Although early evidence had suggested the potential for vitamin E to reduce cardiovascular disease (CVD),910111213 more recent outcome studies have not shown benefits for vitamin E. The HOPE study has shown no effect of vitamin E on cardiac outcomes in high-risk patients with diabetes or vascular disease. The Women's Health Study (WHS), a study of approximately 40 thousand women receiving a daily dose of 400 mg (600 International Units), has shown no overall benefit for major cardiovascular events. The American Heart Association guidelines do not recommend vitamin E therapy for women as a preventative measure for CVD. As for males, results of the SU.VI.MAX study, which included a total of 13,017 subjects (including 5,141 men aged 45 to 60 years) followed for 7.5 years, has reported that supplementation with a multivitamin (containing 30 mg of vitamin E) did not reduce the incidence of ischemic CVD incidence in men.
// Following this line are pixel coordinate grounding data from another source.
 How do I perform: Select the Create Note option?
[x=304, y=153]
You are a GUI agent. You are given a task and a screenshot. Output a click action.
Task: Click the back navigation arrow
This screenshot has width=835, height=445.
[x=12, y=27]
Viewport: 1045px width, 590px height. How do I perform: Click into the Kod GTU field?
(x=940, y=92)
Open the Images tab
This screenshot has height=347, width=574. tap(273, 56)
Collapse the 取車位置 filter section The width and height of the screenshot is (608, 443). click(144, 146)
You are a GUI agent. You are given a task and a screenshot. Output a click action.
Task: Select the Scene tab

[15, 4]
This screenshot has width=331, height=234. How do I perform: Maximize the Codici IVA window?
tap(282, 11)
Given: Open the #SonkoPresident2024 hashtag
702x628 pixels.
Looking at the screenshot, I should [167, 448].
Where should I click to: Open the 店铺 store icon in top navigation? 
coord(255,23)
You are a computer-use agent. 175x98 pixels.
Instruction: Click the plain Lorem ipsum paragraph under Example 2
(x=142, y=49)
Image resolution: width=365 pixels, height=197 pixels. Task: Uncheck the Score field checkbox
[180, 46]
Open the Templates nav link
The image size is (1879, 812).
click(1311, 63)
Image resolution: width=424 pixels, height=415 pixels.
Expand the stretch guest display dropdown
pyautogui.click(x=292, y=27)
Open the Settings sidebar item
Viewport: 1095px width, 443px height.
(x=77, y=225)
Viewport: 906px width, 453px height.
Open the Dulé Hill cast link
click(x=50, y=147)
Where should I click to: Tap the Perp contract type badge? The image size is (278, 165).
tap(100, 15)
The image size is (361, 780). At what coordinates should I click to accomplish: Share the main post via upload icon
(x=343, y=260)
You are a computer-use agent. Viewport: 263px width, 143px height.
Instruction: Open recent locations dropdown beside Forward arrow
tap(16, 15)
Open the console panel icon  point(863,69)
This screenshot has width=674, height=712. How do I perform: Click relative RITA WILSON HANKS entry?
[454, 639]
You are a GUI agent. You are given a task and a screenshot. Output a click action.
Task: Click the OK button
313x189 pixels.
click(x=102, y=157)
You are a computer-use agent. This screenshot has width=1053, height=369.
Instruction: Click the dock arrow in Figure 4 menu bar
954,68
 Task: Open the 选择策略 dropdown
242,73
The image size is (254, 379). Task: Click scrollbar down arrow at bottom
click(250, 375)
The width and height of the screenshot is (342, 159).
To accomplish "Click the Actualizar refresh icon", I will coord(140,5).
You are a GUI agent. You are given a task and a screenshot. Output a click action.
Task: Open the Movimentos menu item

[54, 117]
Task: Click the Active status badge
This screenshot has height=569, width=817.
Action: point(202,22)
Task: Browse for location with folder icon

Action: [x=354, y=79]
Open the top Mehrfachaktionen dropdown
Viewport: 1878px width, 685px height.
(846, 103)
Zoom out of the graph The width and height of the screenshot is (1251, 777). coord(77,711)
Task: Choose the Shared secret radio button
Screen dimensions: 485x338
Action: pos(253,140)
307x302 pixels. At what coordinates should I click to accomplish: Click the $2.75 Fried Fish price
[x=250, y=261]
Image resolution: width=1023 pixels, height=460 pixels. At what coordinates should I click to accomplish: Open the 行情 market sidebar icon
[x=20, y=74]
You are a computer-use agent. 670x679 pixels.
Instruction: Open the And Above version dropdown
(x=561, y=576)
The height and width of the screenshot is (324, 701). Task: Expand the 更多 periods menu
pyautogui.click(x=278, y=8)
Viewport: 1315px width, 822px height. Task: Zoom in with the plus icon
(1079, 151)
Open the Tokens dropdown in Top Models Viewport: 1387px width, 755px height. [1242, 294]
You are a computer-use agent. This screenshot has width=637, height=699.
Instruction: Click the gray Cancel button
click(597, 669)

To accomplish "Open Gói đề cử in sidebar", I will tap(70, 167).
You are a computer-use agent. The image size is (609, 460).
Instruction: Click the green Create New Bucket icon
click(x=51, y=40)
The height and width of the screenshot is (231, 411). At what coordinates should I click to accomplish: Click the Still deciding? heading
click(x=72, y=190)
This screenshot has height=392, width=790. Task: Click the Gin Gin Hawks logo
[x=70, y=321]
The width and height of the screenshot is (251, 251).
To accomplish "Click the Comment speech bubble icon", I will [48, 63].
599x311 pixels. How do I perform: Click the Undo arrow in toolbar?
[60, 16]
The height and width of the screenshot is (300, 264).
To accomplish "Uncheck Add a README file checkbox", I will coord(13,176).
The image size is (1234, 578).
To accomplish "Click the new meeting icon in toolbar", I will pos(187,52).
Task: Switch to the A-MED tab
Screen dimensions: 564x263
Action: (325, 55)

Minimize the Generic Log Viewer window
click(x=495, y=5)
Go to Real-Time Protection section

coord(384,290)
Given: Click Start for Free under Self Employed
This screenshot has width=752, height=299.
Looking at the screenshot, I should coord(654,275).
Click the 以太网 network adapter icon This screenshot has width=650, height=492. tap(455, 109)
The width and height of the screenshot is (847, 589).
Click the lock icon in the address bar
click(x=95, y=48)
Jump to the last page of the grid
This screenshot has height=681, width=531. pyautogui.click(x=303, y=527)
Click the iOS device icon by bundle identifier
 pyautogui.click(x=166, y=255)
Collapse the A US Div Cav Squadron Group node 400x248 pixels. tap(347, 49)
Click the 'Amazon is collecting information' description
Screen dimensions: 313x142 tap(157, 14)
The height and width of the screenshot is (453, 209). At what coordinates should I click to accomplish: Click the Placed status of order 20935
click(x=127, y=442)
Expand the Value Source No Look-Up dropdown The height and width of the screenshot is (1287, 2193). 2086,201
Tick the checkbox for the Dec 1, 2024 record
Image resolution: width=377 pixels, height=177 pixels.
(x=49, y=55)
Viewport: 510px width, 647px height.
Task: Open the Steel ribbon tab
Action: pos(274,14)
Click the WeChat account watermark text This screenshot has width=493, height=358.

The results of studies addressing the off-label use of vitamin E in cancer have been inconsistent and inconclusive. Results of the HOPE-TOO trial showed that vitamin E supplementation does not prevent cancer, including prostate cancer. High-risk patients (e.g., diabetes, vascular disease) enrolled in this trial were administered a dose of 268 mg (400 International Units) daily and were followed for a median of 7 years. A post-interventional follow-up of the ATBC Study reported that the initial beneficial effects of alpha-tocopherol disappeared during post-interventional follow-up. Some studies have reported the potential benefits of vitamin E supplementation for prostate cancer. A cohort study suggested an inverse association between supplemental vitamin E use and the risk of metastatic or fatal prostate cancer among current smokers or smokers who stopped smoking. In the SU.VI.MAX study, vitamin E (30 mg) provided protection in men but not women, resulting in a significant reduction in total cancer incidence.17 In this trial, researchers concluded that supplementation may be effective in men due to lower baseline levels of antioxidants. A prior controlled clinical trial reported a 32% decrease in the incidence of prostate cancer among subjects receiving alpha-tocopherol compared to those not receiving alpha-tocopherol. The reduction was seen for clinical prostate cancer, but not for latent cancer. In this study, alpha-tocopherol and beta-carotene supplementation were given either separately or together, to 29,133 prostate cancer patients who were smokers for 5-8 years. In contrast, in the Selenium and Vitamin E Cancer Prevention Trial (SELECT), which was a long-term, multi-center, placebo-controlled trial, more than 35,000 men 50 years of age and older were randomized to receive either selenium 200 mcg and vitamin E 400 mg, selenium and placebo, vitamin E and placebo, or placebo. The trial was stopped after about 7 years when interim results found that neither drug prevented prostate cancer. Further, 2 preliminary trends of vitamin E slightly increasing the risk of prostate cancer and selenium slightly increasing the risk of diabetes were found. Follow-up data collection is ongoing.